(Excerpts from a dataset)
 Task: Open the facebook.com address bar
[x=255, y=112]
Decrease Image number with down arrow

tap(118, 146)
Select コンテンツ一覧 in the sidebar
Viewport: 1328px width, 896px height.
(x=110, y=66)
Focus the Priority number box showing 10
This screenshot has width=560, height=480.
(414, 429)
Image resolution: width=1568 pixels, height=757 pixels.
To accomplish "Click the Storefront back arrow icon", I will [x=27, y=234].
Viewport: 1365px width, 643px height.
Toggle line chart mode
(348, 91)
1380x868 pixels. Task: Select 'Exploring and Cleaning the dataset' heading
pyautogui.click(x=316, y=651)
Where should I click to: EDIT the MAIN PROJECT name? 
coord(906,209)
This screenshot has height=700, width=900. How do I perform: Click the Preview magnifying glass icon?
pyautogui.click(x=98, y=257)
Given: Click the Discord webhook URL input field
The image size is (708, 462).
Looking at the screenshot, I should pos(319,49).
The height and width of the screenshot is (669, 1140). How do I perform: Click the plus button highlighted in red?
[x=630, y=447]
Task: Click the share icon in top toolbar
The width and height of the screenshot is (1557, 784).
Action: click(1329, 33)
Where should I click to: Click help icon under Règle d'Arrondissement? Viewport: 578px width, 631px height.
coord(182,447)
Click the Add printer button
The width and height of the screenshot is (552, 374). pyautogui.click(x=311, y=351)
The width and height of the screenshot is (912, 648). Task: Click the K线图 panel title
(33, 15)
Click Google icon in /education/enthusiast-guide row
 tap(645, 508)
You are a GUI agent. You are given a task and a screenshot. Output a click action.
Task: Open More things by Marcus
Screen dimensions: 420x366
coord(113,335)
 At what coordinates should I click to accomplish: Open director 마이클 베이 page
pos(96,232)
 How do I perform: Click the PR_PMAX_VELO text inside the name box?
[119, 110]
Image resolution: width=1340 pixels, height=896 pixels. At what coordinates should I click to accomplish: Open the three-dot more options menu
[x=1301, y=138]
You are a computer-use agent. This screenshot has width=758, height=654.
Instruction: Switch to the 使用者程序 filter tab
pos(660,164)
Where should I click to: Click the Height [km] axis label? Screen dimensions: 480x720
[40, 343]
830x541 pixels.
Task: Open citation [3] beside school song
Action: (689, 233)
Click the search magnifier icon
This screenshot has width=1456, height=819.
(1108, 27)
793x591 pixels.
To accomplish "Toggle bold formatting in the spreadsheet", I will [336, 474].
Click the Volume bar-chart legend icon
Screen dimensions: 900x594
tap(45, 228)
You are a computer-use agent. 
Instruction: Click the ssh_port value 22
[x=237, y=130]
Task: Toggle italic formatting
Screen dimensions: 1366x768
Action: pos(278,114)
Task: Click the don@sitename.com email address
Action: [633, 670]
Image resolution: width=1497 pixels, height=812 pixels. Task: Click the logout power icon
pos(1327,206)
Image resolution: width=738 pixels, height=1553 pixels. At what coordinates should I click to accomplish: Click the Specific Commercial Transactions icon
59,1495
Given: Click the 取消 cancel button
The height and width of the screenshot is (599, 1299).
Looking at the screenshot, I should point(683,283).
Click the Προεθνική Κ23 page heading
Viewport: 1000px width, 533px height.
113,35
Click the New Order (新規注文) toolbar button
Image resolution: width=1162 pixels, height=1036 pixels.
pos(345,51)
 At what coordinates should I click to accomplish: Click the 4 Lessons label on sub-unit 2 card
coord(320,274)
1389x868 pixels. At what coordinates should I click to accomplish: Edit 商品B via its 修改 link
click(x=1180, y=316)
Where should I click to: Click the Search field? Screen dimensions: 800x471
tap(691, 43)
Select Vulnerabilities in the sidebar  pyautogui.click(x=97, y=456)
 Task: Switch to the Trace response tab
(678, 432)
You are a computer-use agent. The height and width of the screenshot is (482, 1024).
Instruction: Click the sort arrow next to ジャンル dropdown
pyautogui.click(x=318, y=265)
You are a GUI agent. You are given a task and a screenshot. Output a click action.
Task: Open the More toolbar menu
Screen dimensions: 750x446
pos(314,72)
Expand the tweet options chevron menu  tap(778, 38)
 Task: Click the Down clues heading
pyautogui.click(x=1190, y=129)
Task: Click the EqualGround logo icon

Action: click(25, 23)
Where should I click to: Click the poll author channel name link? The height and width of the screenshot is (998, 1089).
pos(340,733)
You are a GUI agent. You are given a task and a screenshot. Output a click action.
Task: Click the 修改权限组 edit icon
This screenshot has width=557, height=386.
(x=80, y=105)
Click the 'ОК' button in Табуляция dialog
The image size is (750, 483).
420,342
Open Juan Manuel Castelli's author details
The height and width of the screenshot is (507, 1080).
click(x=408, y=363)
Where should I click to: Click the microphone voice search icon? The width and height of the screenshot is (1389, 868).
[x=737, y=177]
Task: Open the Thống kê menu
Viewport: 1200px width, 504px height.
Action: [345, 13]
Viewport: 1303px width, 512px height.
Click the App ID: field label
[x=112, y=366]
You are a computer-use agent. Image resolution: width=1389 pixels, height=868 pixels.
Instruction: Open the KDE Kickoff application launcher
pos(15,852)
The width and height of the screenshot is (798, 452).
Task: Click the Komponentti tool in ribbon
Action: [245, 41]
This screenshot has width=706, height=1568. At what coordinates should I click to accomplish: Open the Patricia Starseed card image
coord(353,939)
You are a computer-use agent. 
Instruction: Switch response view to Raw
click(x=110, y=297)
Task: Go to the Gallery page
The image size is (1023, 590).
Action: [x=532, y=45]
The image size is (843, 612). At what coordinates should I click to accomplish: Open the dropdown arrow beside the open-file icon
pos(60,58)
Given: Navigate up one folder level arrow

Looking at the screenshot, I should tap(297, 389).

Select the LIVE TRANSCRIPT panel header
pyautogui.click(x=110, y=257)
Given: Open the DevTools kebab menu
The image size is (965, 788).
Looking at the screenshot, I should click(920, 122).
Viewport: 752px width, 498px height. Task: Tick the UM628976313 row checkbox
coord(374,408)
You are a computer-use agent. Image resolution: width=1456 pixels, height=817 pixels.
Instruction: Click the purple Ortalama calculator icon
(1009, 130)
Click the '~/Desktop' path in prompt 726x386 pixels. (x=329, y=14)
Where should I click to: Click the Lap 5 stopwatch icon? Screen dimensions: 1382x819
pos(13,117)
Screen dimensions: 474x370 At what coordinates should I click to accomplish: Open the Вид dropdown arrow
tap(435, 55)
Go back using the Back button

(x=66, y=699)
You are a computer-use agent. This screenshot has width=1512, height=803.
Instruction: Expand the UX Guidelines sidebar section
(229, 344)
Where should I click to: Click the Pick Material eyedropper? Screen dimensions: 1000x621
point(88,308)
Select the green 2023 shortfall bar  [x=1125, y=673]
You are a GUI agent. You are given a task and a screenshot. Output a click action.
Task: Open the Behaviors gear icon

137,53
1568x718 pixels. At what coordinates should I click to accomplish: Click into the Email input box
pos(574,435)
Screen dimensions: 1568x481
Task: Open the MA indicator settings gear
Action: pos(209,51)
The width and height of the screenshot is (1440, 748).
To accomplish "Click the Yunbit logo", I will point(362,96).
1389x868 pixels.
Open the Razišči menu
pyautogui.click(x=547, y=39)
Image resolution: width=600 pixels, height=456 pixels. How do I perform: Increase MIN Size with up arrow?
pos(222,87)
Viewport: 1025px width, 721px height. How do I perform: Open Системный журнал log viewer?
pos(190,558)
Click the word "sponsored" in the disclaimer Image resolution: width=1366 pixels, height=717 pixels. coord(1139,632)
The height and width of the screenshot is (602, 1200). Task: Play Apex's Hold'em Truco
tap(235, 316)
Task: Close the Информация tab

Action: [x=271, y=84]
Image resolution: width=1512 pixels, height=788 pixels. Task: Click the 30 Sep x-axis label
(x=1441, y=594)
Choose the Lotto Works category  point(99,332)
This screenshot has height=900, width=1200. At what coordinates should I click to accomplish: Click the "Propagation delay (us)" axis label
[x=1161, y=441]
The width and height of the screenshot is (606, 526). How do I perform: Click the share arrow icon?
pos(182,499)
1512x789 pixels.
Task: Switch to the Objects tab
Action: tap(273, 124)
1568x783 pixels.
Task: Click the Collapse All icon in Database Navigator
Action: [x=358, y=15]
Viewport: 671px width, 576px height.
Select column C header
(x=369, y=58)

■ Problem to work on
Looking at the data above, write out exactly the lines that start at the one containing "The width and height of the screenshot is (1440, 748)." and end at the one containing "Choose the Lotto"; include both and nothing beyond.

■ Output of the task
The width and height of the screenshot is (1440, 748).
To accomplish "Click the Yunbit logo", I will point(362,96).
1389x868 pixels.
Open the Razišči menu
pyautogui.click(x=547, y=39)
Image resolution: width=600 pixels, height=456 pixels. How do I perform: Increase MIN Size with up arrow?
pos(222,87)
Viewport: 1025px width, 721px height. How do I perform: Open Системный журнал log viewer?
pos(190,558)
Click the word "sponsored" in the disclaimer Image resolution: width=1366 pixels, height=717 pixels. coord(1139,632)
The height and width of the screenshot is (602, 1200). Task: Play Apex's Hold'em Truco
tap(235, 316)
Task: Close the Информация tab

Action: [x=271, y=84]
Image resolution: width=1512 pixels, height=788 pixels. Task: Click the 30 Sep x-axis label
(x=1441, y=594)
Choose the Lotto Works category  point(99,332)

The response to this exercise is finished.